Ik werkte in die periode zelf als barman in een Middelburgs café en mocht, rond etenstijd, graag naar het programma kijken. De vragen die Reinier stelde waren van het niveau van het spel Triviant: niet al te lastig, maar zo algemeen dat je er toch vaak een aantal fout had. Ik vond het leuk om mee te doen, met een bord eten op schoot. Toen RTL op zeker moment een oproep deed voor nieuwe kandidaten besloot ik de gok te wagen. Tot mijn verbazing werd ik nog geselecteerd ook. Een paar weken later werd ik verwacht in de studio te Hilversum. Ik mocht tien mensen meenemen als publiek, die in het stamcafé zo gevonden waren. We zouden er een gezellig dagje van gaan maken.

Aan mijn bevallige collega Chantalle hoefde ik niet eens te vragen of ze mee wilde. Zij had het veel te druk met verliefd zijn op een jongen die bij de marine zat maar er niet bepaald zo uitzag. Hij leek enorm op de pianist Jan Vayne, met zijn lange haar en lange vingers. Als hij en zijn kornuiten aan de bar zaten was er geen land meer met Chantalle te bezeilen, ze was alleen maar bezig met hem. Omdat die knaap ons iedere avond vroeg het nummer Kiss from a Rose van Seal te draaien raakte Chantalle in de ban van dat liedje. Na sluitingstijd draaiden we het nog een paar keer om samen de tekst te ontleden. Ik kon die Seal na verloop van tijd wel drómen.
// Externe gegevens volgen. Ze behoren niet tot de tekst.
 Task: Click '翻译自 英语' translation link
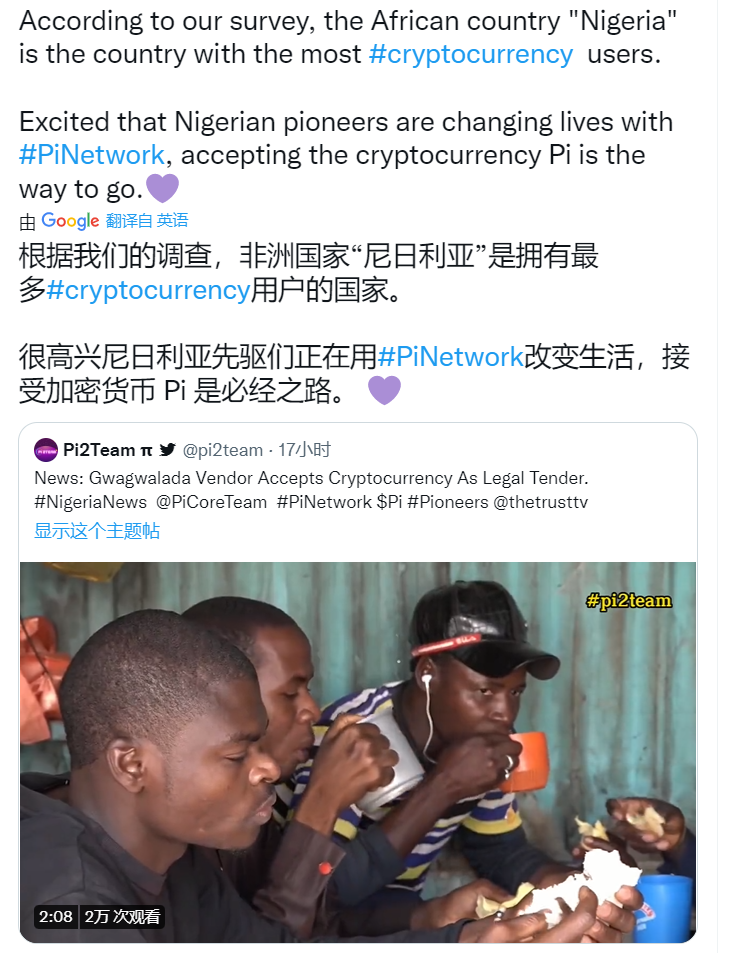click(147, 221)
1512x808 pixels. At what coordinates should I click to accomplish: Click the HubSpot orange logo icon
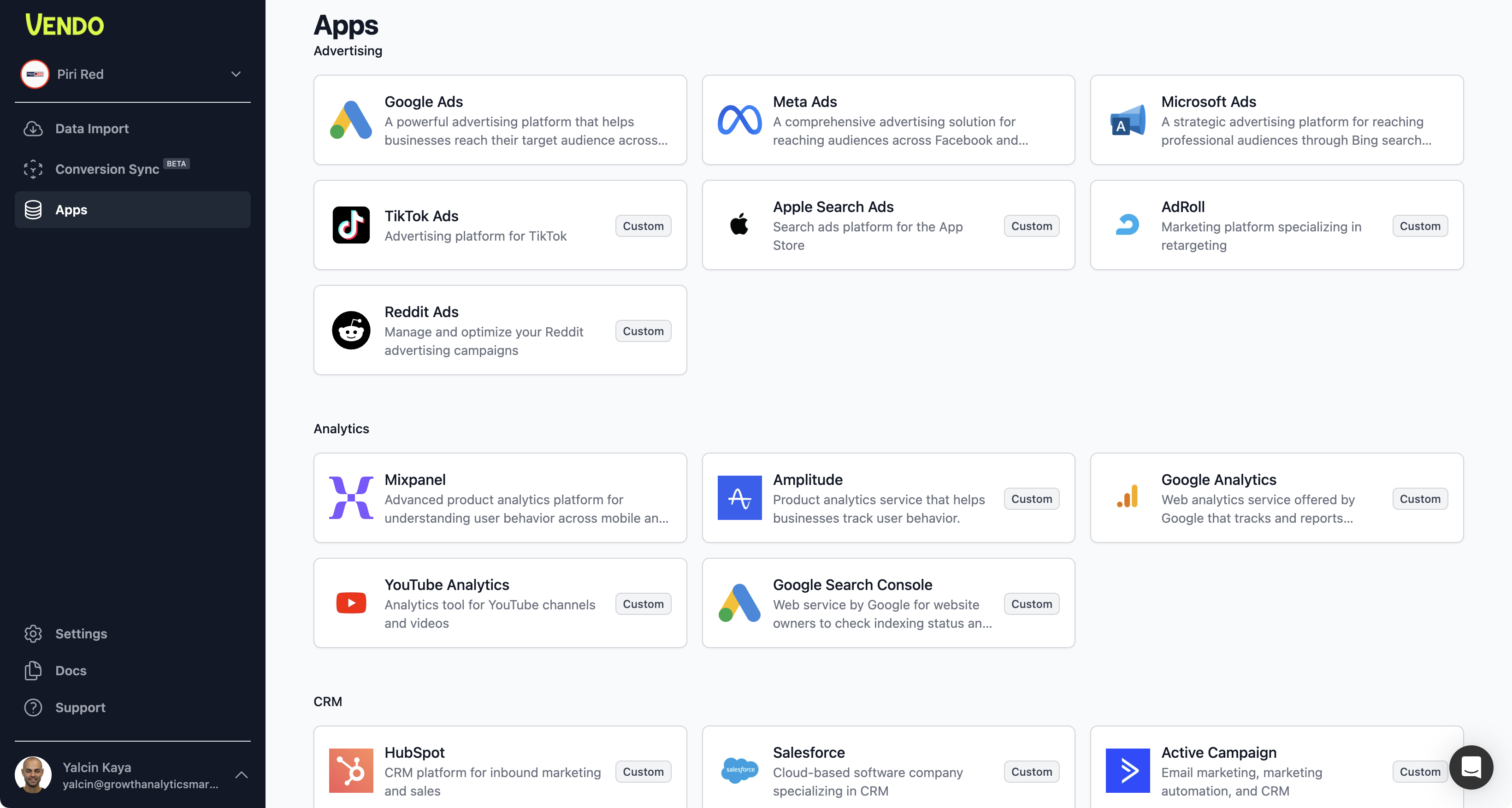pos(350,771)
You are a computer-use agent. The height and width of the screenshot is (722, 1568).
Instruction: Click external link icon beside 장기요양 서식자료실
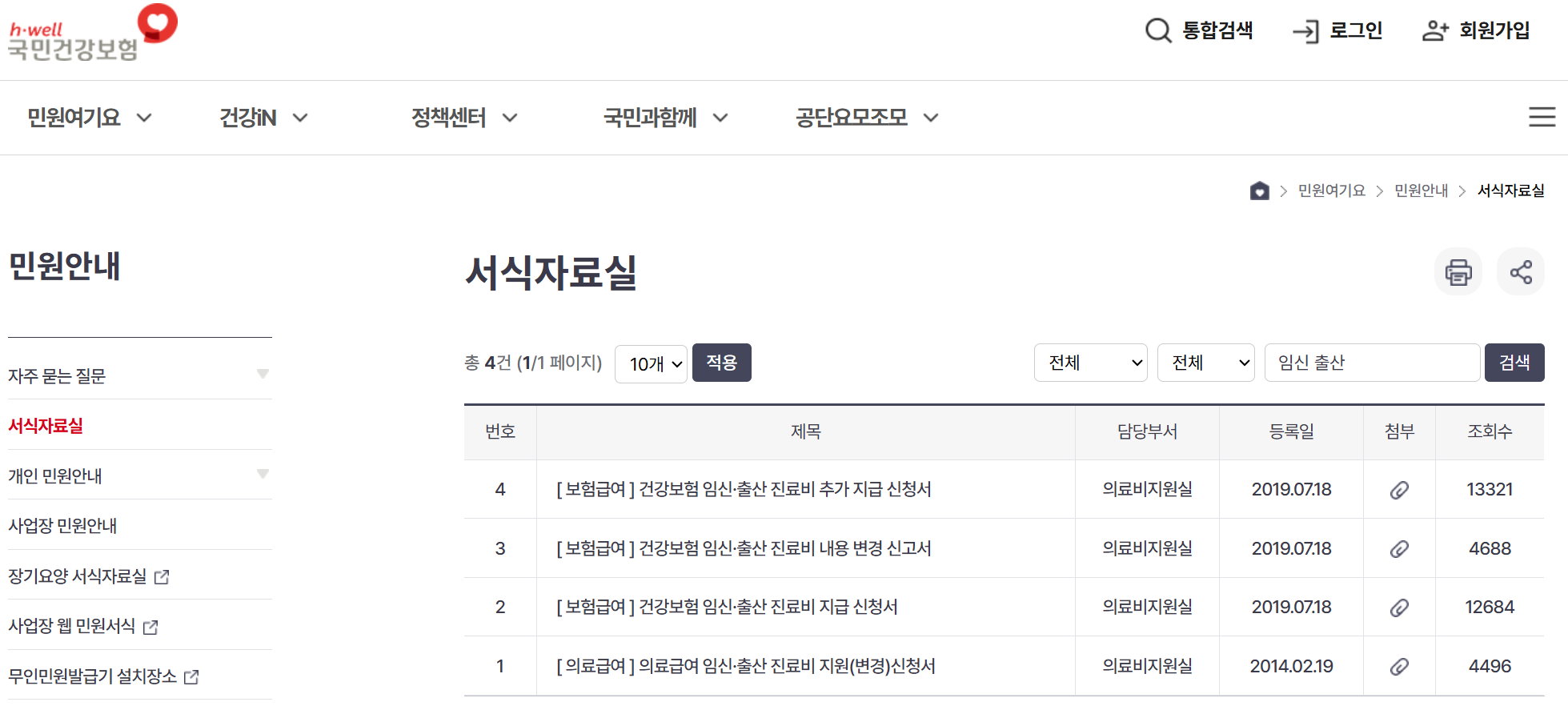(164, 576)
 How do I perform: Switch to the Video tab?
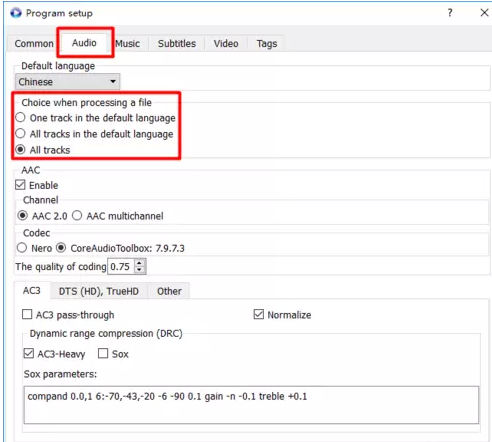tap(226, 44)
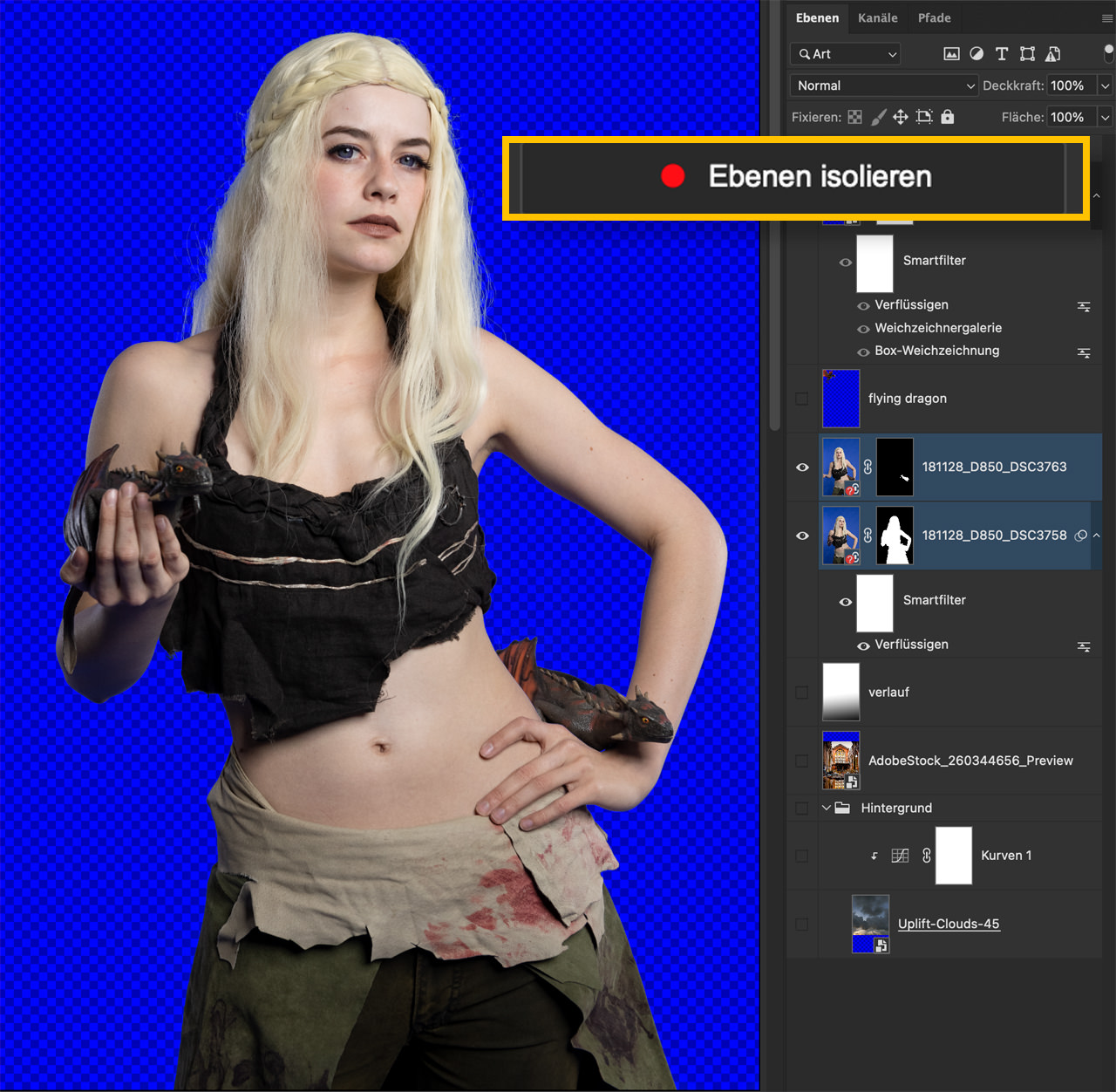This screenshot has height=1092, width=1116.
Task: Lock layer position with move icon
Action: (x=901, y=117)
Onderweg naar Hilversum hoorden we op de radio de hit van Seal. Ik zong het uiteraard uit volle borst mee en vertelde met een grijns over ‘die pianist’ van mijn collega. Ik merkte op dat een beetje muziekkennis nooit kwaad kan. Misschien zou Reinier me er wel een vraag over stellen! Dat hij dat een paar uur later inderdaad deed kon ik bijna niet geloven. Nog stijf van de zenuwen stond ik daar tussen de camera’s en studiolampen toen ik de presentator al na vijf minuten hoorde zeggen: “en nu een vraag voor Edwin”. Er werd een videoclip vertoond van de film Batman Forever, met het bewuste nummer van Seal als soundtrack. Dat kon toch niet waar zijn? Ik zong het nummer uiteraard mee, maar toen Reinier me vervolgens vroeg wie de uitvoerende artiest was stamelde ik slechts: “Terence Trent D’arby”. Waar kwam dat in vredesnaam vandaan? Die twee zangers lijken niet eens op elkaar! Ik schaamde me dood.

Uiteindelijk won ik de aflevering nog ook, maar Seal zou me nog lang achtervolgen. Als iemand het nummer aanvroeg in het café werd steevast Dance little sister vanTerence Trent D’Arby opgezet. Horecahumor, dat zou me wel leren!